I was trying to solve the following problem
Let $R$ be a commutative ring with 1. Let $U \subset R$ be a subset containing 1 such that $u \cdot v \in U$ for all $u, v \in U$. Let $J$ be an ideal of $R$ such that
(a) $J \cap U=\emptyset$, and
(b) if $I$ is an ideal of $R$ strictly containing $J$, then $I \cap U \neq \emptyset$.
Show that $J$ is a prime ideal.
My try is as follows:
Let $ab \in J$ for some $a,b \notin J$. Since $R$ is a commutative ring, we can conclude that $a \notin J$ or $b \notin J$. Since $I$ strictly containing $J$ cannot have an empty intersection with $U$, we conclude that at least one of $a$ or $b$ must be in $U$. Thus, we have either $a \in U$ and $b \notin J$, or $b \in U$ and $a \notin J$. In either case, $ab \notin J$, implies that $J$ is a prime ideal.
But unfortunately I told it is not right.
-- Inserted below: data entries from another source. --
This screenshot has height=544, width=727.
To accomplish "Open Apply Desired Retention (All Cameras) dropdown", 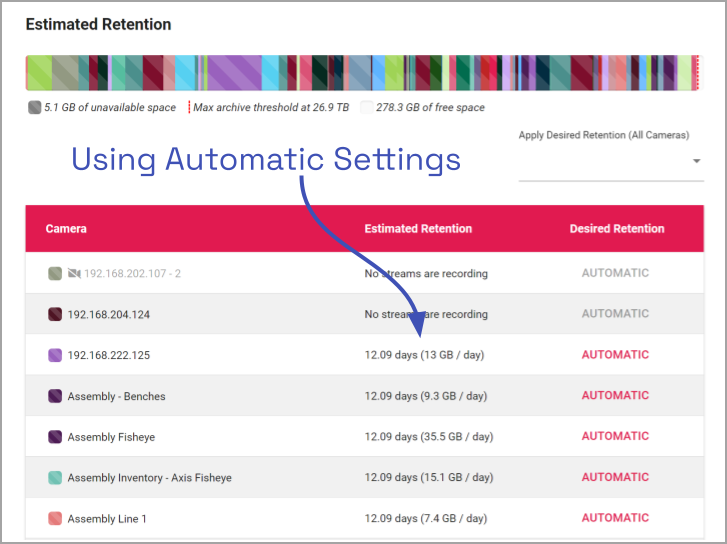I will pos(610,162).
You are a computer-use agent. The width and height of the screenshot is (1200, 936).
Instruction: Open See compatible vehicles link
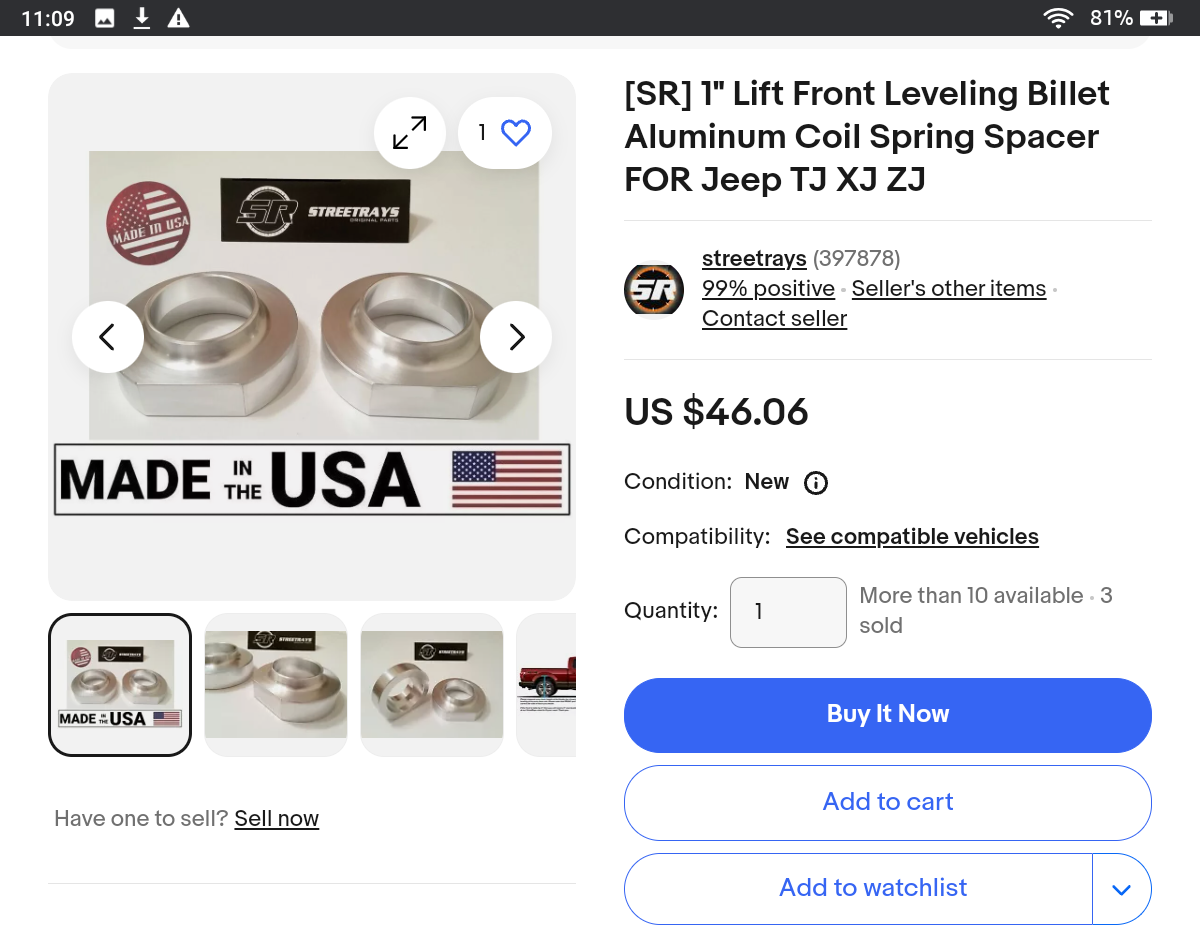(912, 537)
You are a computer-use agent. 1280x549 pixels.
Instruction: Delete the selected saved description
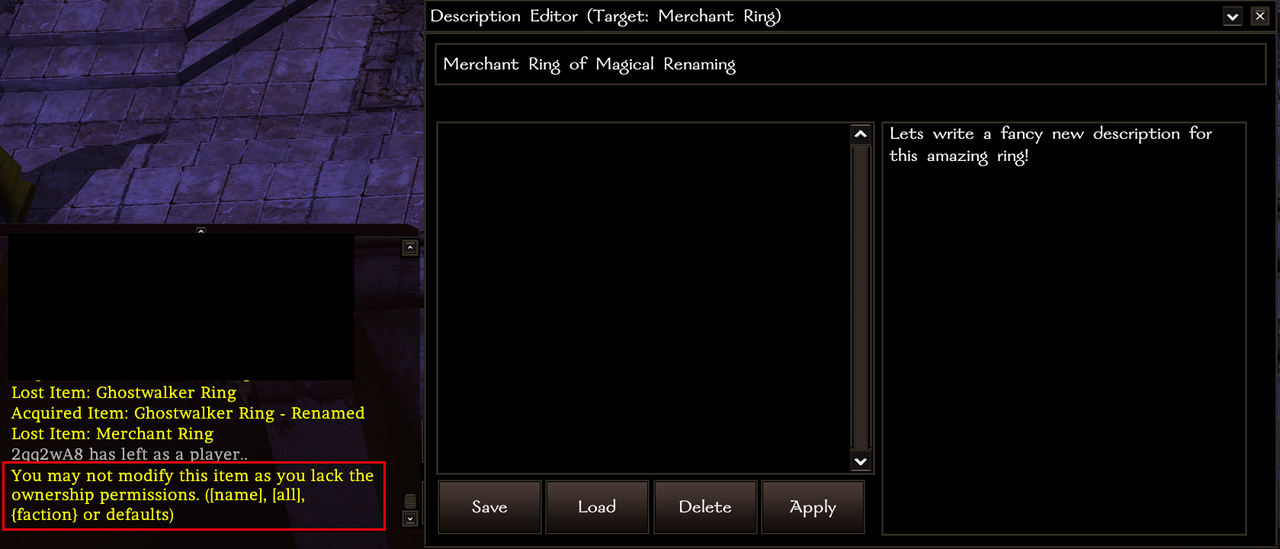point(705,507)
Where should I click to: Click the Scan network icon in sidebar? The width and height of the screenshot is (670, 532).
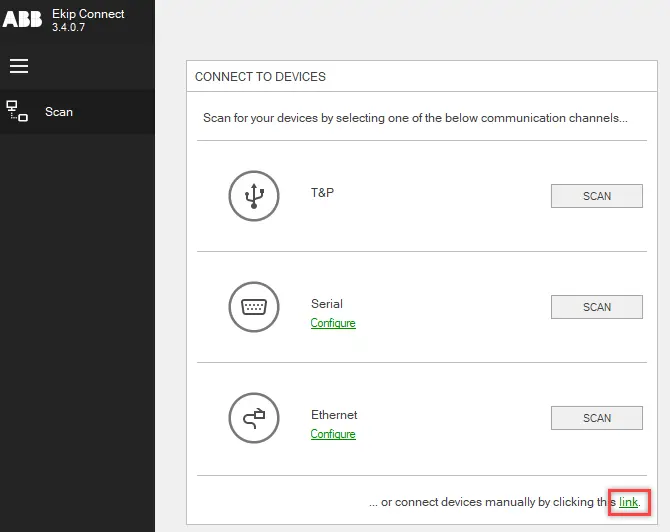click(x=17, y=111)
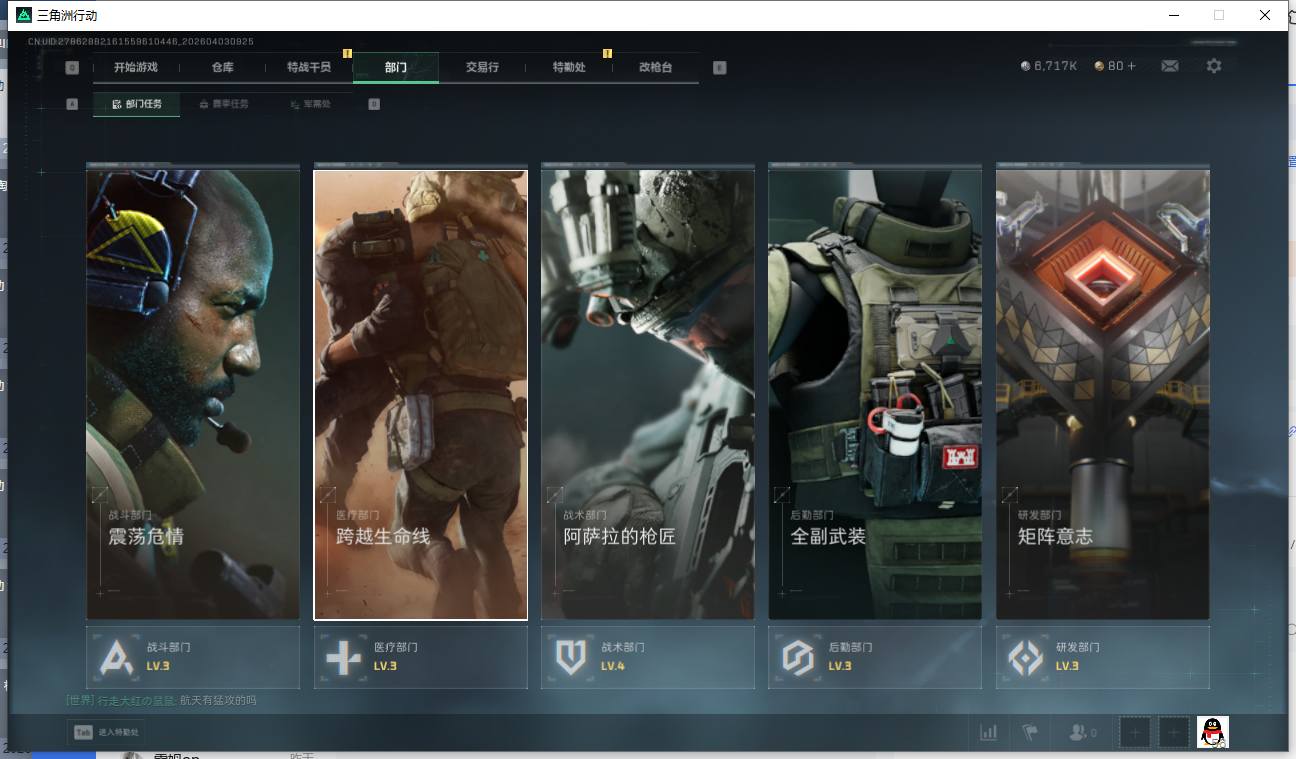Viewport: 1296px width, 759px height.
Task: Click the plus next to 80 currency
Action: [1131, 66]
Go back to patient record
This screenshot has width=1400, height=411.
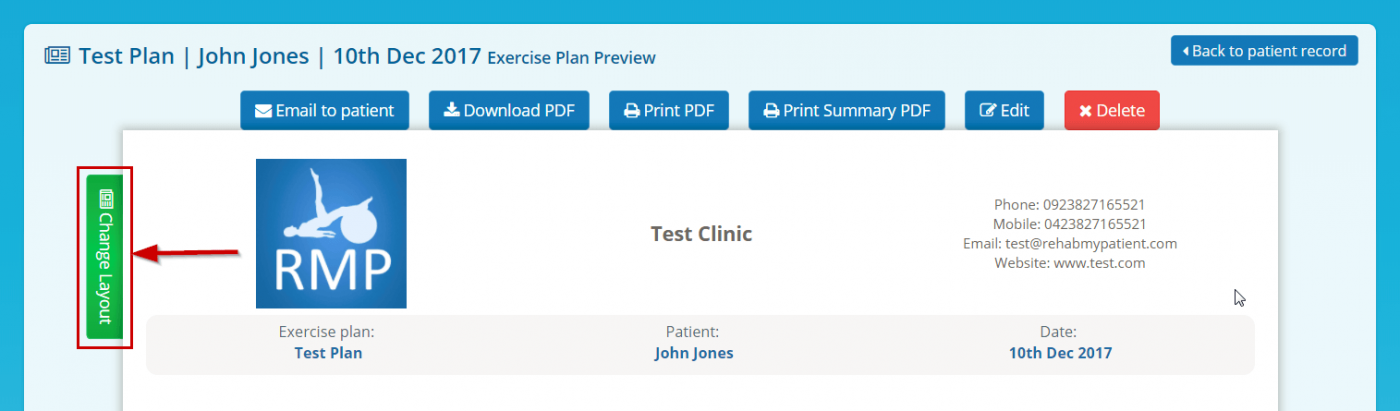point(1264,51)
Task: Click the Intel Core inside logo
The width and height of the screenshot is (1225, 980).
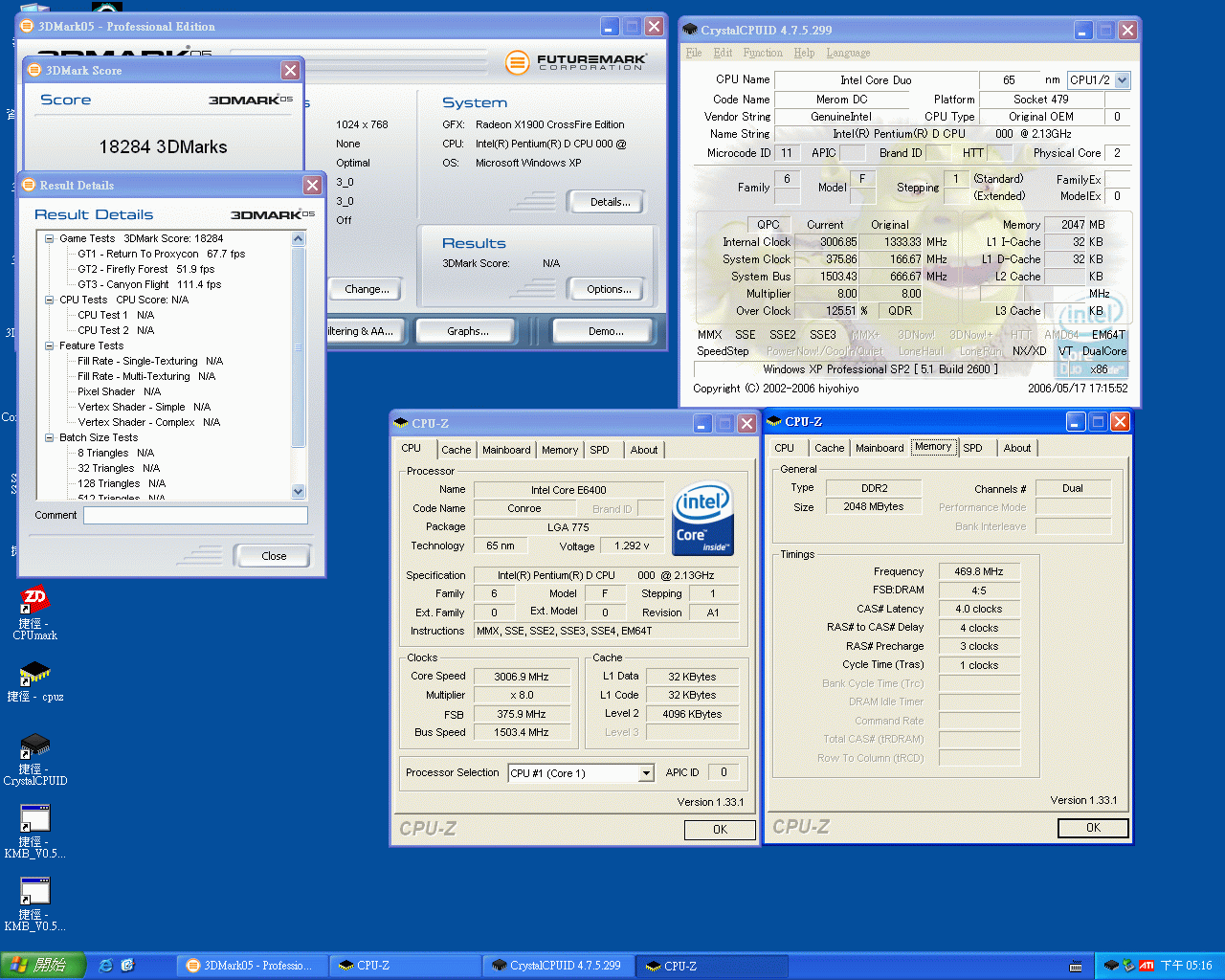Action: pyautogui.click(x=702, y=518)
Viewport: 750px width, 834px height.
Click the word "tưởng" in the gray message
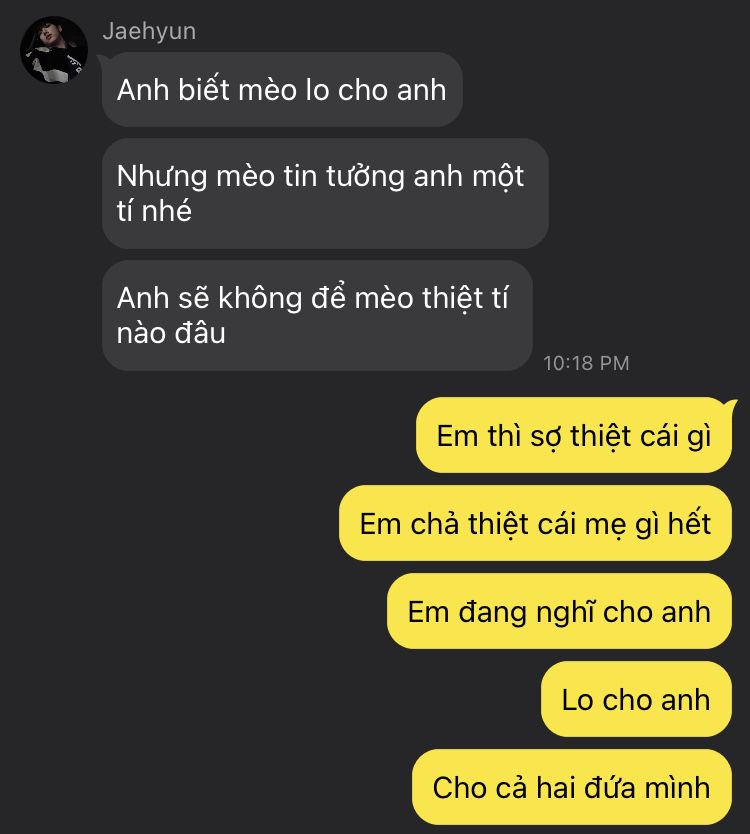point(365,177)
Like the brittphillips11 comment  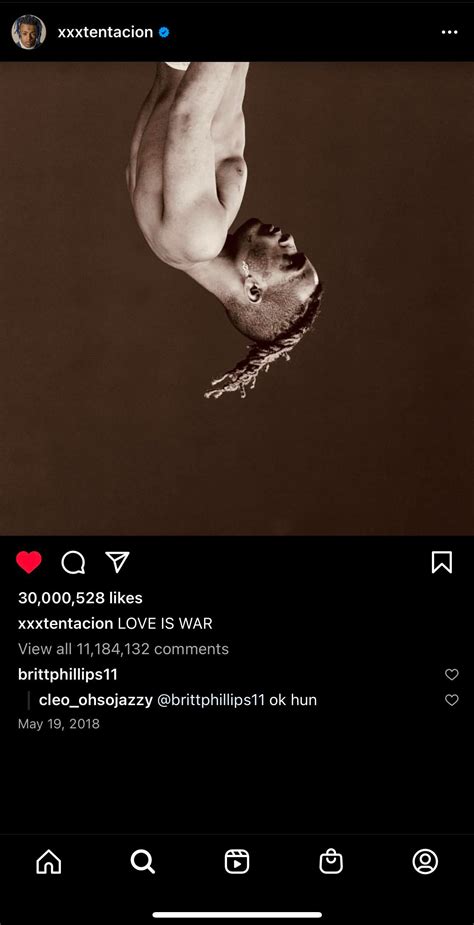pyautogui.click(x=452, y=674)
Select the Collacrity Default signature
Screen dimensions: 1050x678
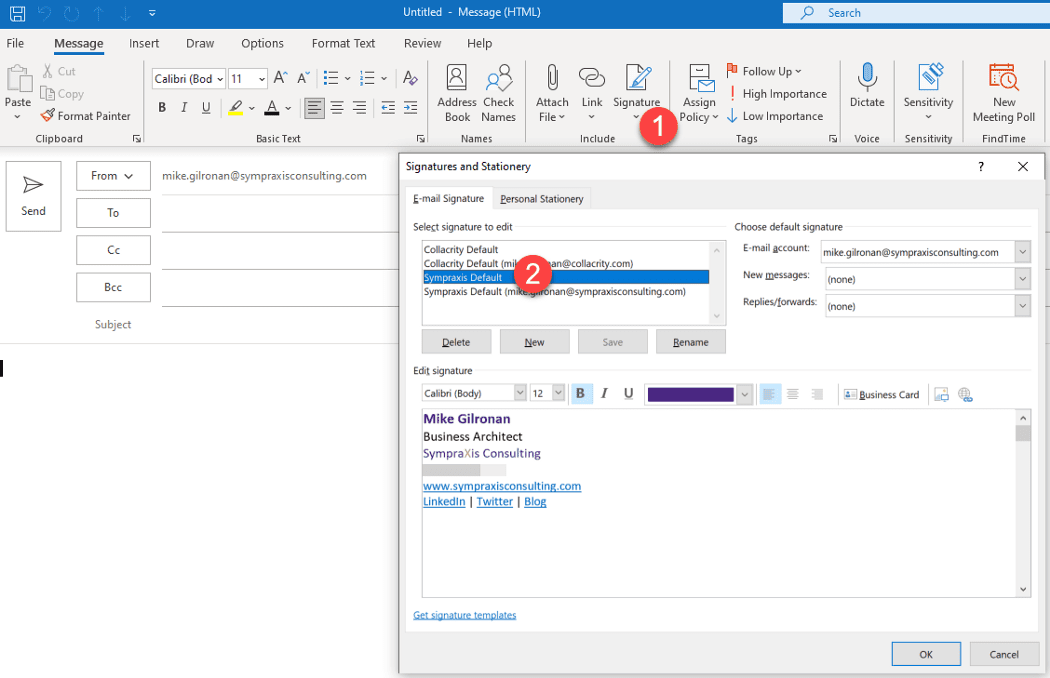461,249
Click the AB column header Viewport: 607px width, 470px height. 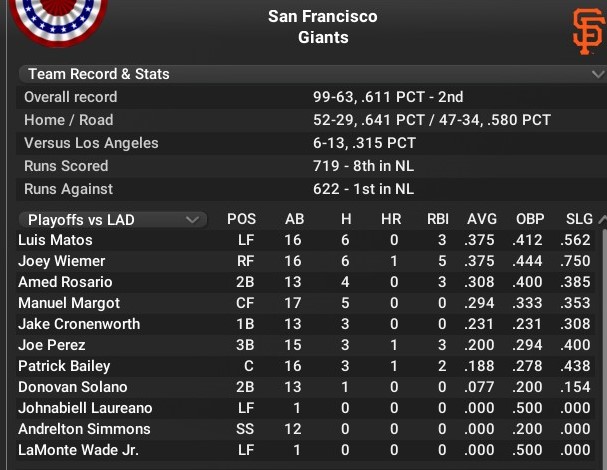pyautogui.click(x=295, y=219)
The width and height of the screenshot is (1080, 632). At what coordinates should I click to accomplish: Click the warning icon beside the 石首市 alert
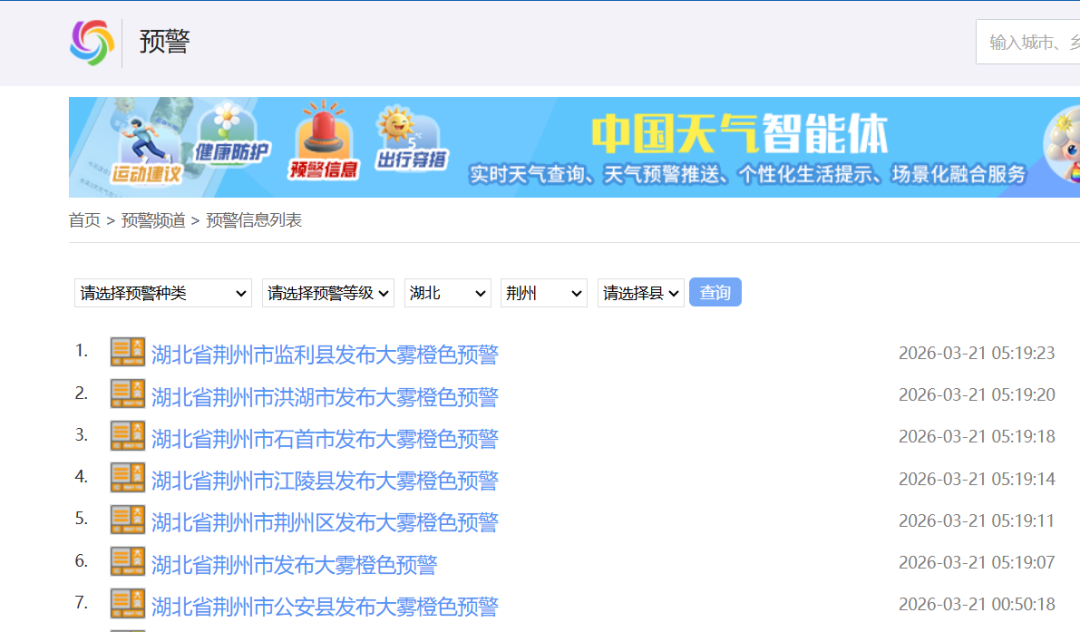pos(127,436)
Any help to show that $J$ a prime ideal?
Let $a,b\in R$ such that the product $ab \in J$. Towards a contradiction, assume that $a,b \not \in J$. Consider the ideals $I_a := \langle a \rangle + J$ and $I_b := \langle b \rangle + J$ (here for $x\in R$, $\langle x \rangle$ denotes the ideal generated by $x$).
Since $I_a$ and $I_b$ both contain $J$ strictly, there exists some elements $u_a \in I_a \cap U$ and $u_b \in I_b \cap U$. Now, the product ideal $I_aI_b$ is included in $J$ since $ab \in J$, but it also contains $u_au_b$. By hypothesis on $U$, we have $u_au_b \in U$. Thus, we have reached a contradiction, since $J \cap U = \emptyset$.